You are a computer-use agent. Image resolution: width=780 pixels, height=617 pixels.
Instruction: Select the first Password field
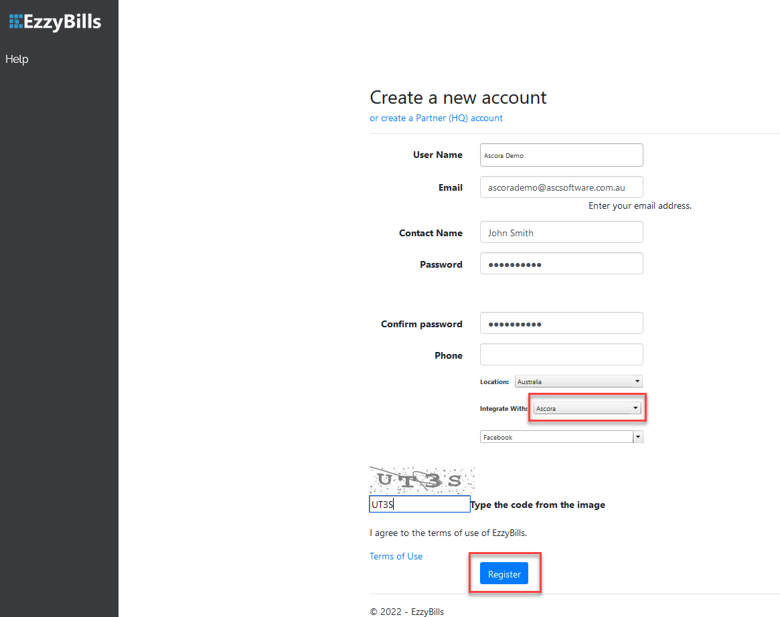[561, 264]
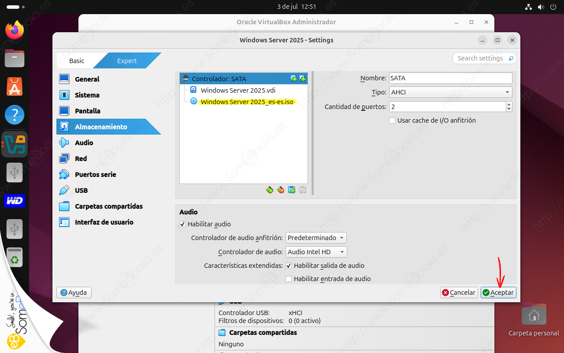Screen dimensions: 564x353
Task: Click the magnifier icon in Search settings
Action: click(511, 58)
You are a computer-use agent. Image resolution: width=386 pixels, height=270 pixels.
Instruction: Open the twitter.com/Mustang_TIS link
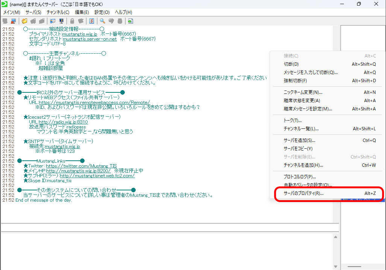point(81,166)
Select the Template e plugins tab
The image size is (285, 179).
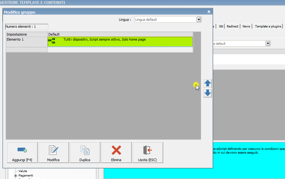pos(268,26)
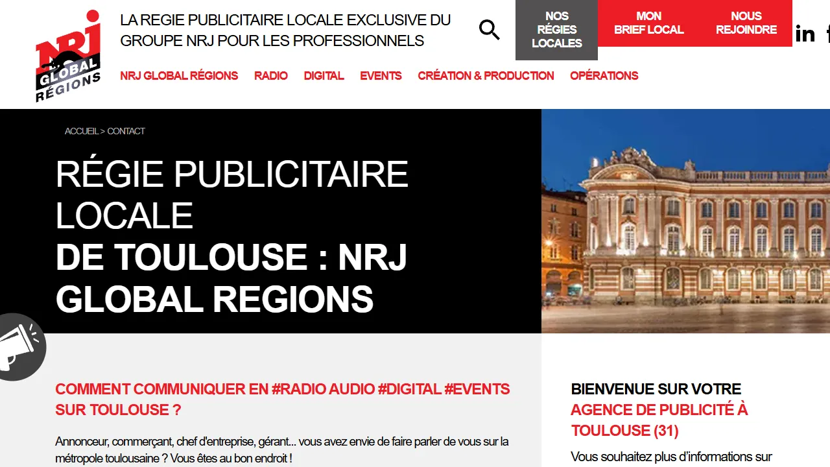Click the Facebook icon at top right

coord(827,34)
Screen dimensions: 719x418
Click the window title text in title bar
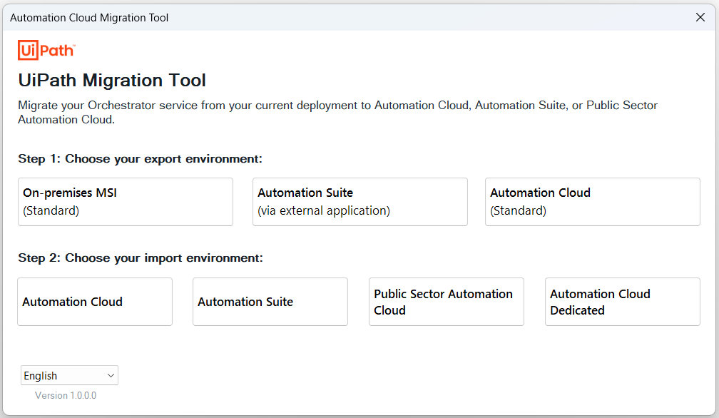[x=89, y=18]
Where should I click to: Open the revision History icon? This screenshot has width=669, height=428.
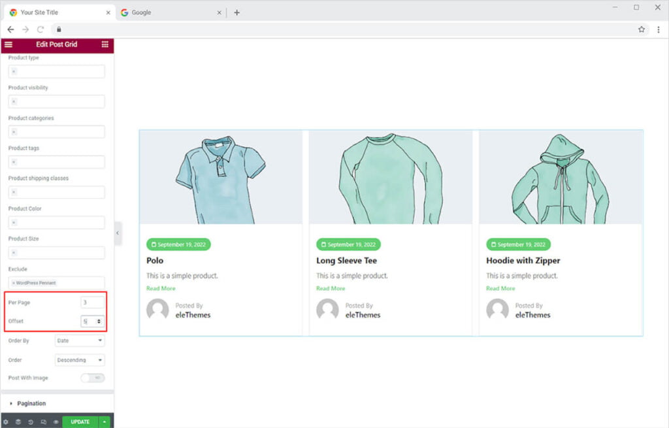31,422

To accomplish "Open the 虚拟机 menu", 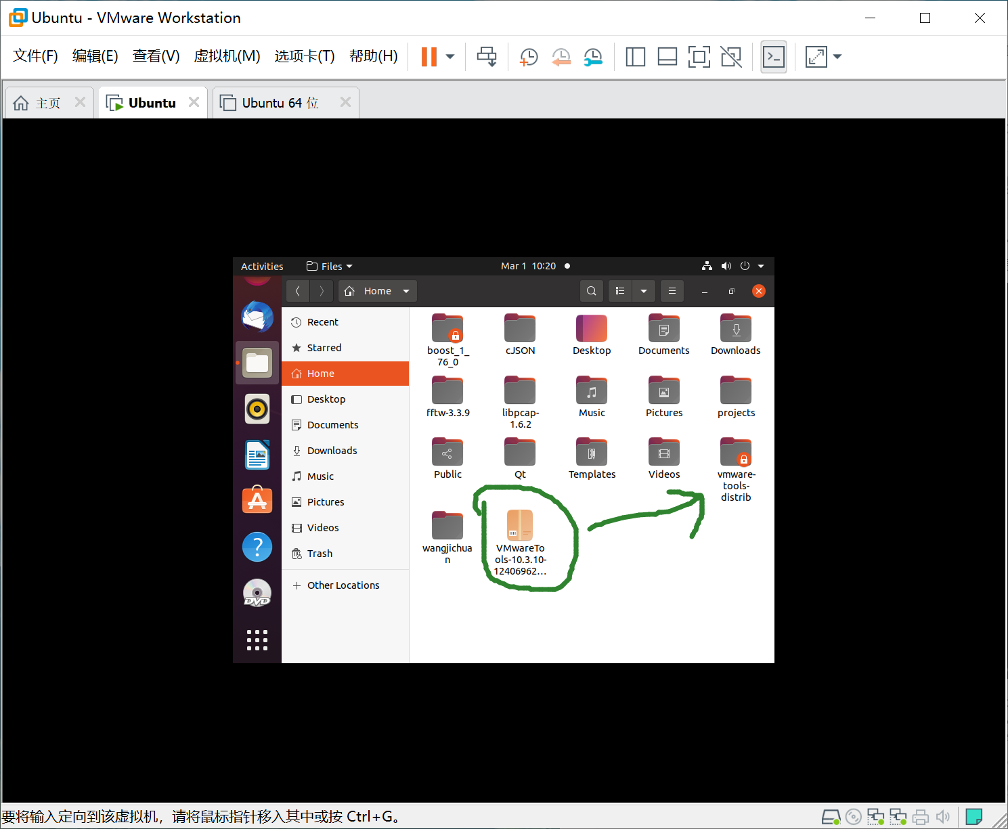I will [x=227, y=56].
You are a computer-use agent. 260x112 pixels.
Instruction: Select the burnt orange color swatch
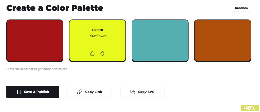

#####

* _PROBLEM REQUIREMENTS_
The lines sought are those in the data above that include the string "resolution"; copy each one.

* _RESPONSE AREA_
You are a computer-use agent. Image resolution: width=780 pixels, height=617 pixels.
You are a computer-use agent. Image resolution: width=386 pixels, height=270 pixels.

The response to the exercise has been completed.